Skip to content

ORCHESTRATION & DATA ANALYSIS

In the Part 4 - Orchestration & Data Analysis - of this workshop you will combine the forces of AWS CloudTrail, Amazon EventBridge, AWS Glue Workflows and Amazon Athena to orchestrate the entire data pipeline - from the streaming of JSON data until the query analysis in Amazon Athena.

1. Understanding the Orchestration Flow

To understand the Orchestration flow, first you need to take a look at the pre-created resources you havefrom the CloudFormation Template for this lab.

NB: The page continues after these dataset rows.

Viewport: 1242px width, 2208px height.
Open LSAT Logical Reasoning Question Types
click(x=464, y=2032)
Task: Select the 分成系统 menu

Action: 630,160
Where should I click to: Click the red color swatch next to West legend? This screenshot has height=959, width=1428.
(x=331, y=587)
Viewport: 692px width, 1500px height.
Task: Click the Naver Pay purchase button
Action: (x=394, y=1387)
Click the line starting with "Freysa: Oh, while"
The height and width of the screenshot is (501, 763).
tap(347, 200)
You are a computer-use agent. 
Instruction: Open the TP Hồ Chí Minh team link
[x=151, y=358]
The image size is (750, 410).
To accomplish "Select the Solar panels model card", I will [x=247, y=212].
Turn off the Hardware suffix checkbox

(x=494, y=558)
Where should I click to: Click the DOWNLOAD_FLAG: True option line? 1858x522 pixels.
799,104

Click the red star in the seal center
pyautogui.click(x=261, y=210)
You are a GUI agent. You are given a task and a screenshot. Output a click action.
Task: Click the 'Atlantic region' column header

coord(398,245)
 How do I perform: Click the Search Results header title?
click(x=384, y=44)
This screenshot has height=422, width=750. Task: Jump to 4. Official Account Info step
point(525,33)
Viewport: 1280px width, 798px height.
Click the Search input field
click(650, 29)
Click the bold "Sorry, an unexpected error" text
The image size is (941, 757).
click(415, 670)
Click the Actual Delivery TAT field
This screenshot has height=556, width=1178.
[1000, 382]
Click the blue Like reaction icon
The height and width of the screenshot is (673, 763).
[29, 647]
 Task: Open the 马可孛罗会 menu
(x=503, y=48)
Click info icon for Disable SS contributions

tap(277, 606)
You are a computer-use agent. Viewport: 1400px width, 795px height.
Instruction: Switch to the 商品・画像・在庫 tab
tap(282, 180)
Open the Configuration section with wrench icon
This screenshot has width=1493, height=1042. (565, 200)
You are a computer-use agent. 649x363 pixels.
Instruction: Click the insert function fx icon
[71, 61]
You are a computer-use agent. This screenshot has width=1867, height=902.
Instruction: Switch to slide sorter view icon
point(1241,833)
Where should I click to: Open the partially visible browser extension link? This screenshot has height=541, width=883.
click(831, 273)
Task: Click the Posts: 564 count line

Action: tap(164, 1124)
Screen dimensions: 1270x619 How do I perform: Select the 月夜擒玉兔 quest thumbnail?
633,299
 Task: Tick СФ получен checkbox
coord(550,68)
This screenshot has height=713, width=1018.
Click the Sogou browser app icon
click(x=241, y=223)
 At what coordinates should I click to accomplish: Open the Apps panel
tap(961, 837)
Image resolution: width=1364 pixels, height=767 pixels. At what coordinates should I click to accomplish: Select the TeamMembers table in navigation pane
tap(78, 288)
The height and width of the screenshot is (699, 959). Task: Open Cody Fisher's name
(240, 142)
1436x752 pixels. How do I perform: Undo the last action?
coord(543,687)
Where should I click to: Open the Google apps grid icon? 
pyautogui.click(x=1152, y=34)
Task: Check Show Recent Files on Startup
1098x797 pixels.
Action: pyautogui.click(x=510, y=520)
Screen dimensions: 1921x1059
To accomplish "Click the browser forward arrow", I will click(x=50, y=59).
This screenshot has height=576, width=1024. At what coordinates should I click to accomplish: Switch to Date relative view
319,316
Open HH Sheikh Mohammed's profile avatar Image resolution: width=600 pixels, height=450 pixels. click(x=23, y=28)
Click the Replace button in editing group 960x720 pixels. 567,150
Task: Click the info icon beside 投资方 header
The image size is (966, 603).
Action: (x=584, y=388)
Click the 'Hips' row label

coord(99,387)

Go to AWS CloudTrail console (switch to your right region if needed!) to explore the Trail created for your named etl-ttt-demo-trail

TRAIL

Note that this Trail is monitoring for write events for two paths in the etl-ttt-demo-${AWS_ACCOUNT_ID}-${AWS_REGION} Bucket as you can see in the following picture:

TRAIL

By having such Trail configuration, you will be able to leverage AWS Event Bridge during this lab to trigger (Step Function and Glue) Workflows as soon as streaming data lands in the trail-enabled S3 Bucket.

That is possible because once a file lands in this bucket it records a write event in the Trail. This write event further triggers an EventBridge Rule which, consequently, cat fire (Step Functionn and Glue) Workflows.

2. Creating Glue Workflow and Glue Event Based Trigger (via CLI)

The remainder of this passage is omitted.